Why are there so many Russian sympathizer?????

From: Brudder Andrusha ([email protected])
Date: Tue Mar 11 2014 - 21:04:26 EST


Especially in the universities....   http://www.economist.com/news/briefing/21598744-having-occupied-crimea-russia-stirring-up-trouble-eastern-ukraine-end?fb_action_ids=779644735398925&fb_action_types=og.likes&fb_ref=scn%2Ffb_ec%2Fthe_end_of_the_beginning_&fb_source=other_multiline&action_object_map=%5B790096497686643%5D&action_type_map=%5B%22og.likes%22%5D&action_ref_map=%5B%22scn%5C%2Ffb_ec%5C%2Fthe_end_of_the_beginning_%22%5D   Maria Snegovaya, a scholar at Columbia University, argues that Mr Putin’s thinking is influenced by the writings of Ivan Ilyin, an émigré Russian philosopher of the first half of the 20th century, whose grave he has visited and whose works he often cites. “We know that Western nations don’t understand and don’t tolerate Russia’s identity…They are going to divide the united Russian ‘broom’ into twigs to break these twigs one by one, ” Ilyin wrote.

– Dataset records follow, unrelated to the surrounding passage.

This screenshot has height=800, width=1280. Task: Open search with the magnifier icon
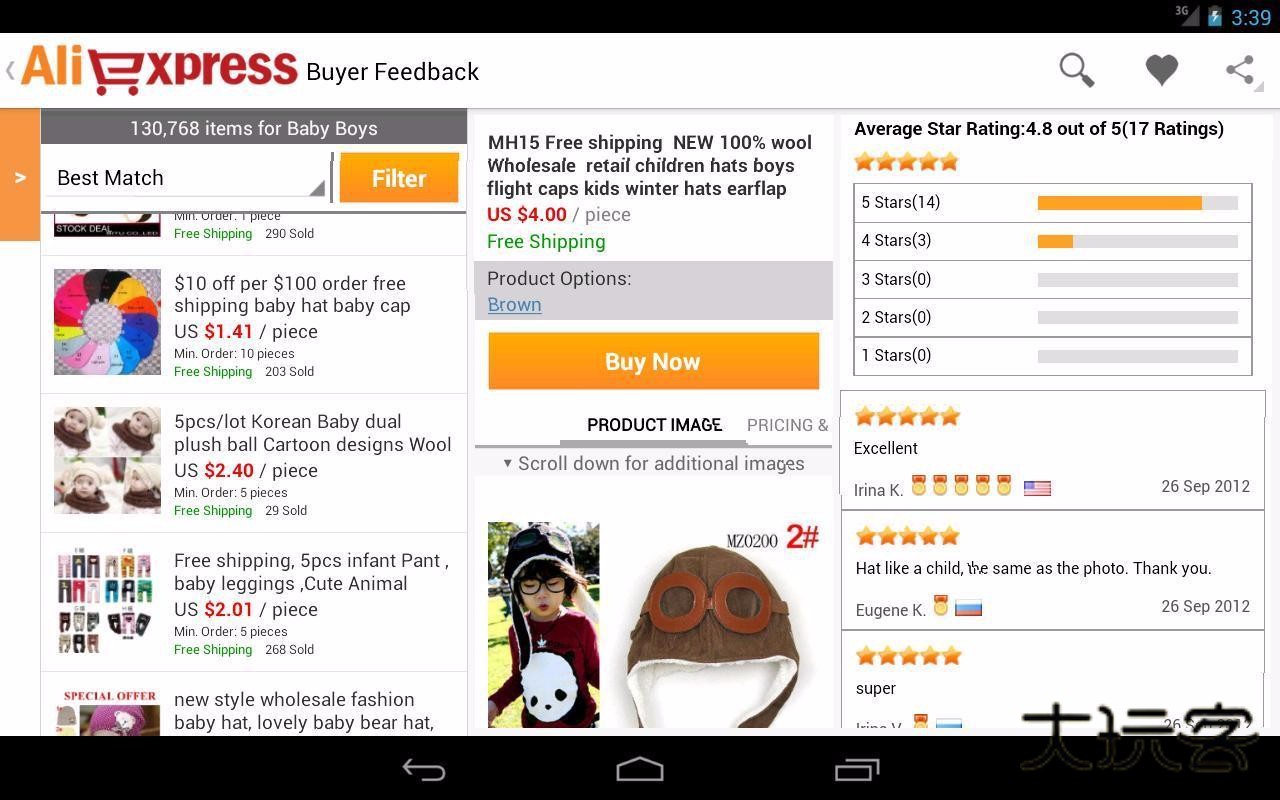[x=1077, y=70]
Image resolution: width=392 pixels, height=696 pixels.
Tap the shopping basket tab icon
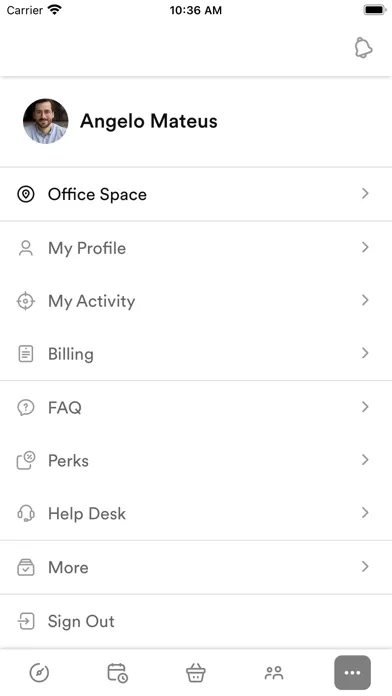196,672
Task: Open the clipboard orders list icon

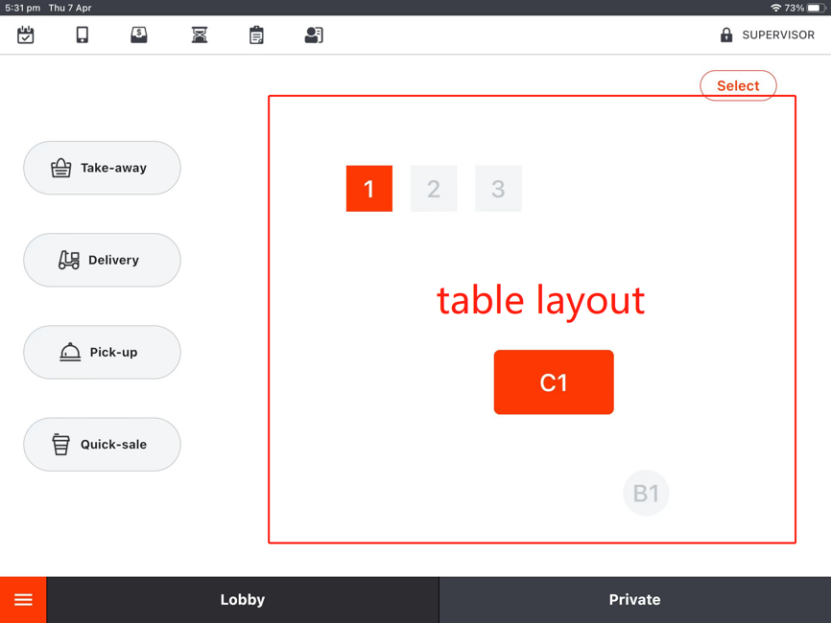Action: [256, 35]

A book of his essays, along with the works of like-minded philosophers, was given by the Kremlin as Christmas reading to its apparatchiks. Another favourite is “Third Empire: The Russia that Ought to Be”, a Utopian fantasy set in 2054 that features a ruler named Vladimir II, who integrates eastern Ukraine into a new Russian Union. >In this world view, Ukraine’s revolutionary bid to escape to the West is a betrayal of Slavic brotherhood. Russia’s attempts to destabilise and split Ukraine are driven by a desire to “save” what it still considers to be part of the Russian world from Western annexation. This is the Kremlin’s way of punishing a traitor, demonstrating strength to the West and to its own population and preventing the emergence of an alternative civilisation on its territory.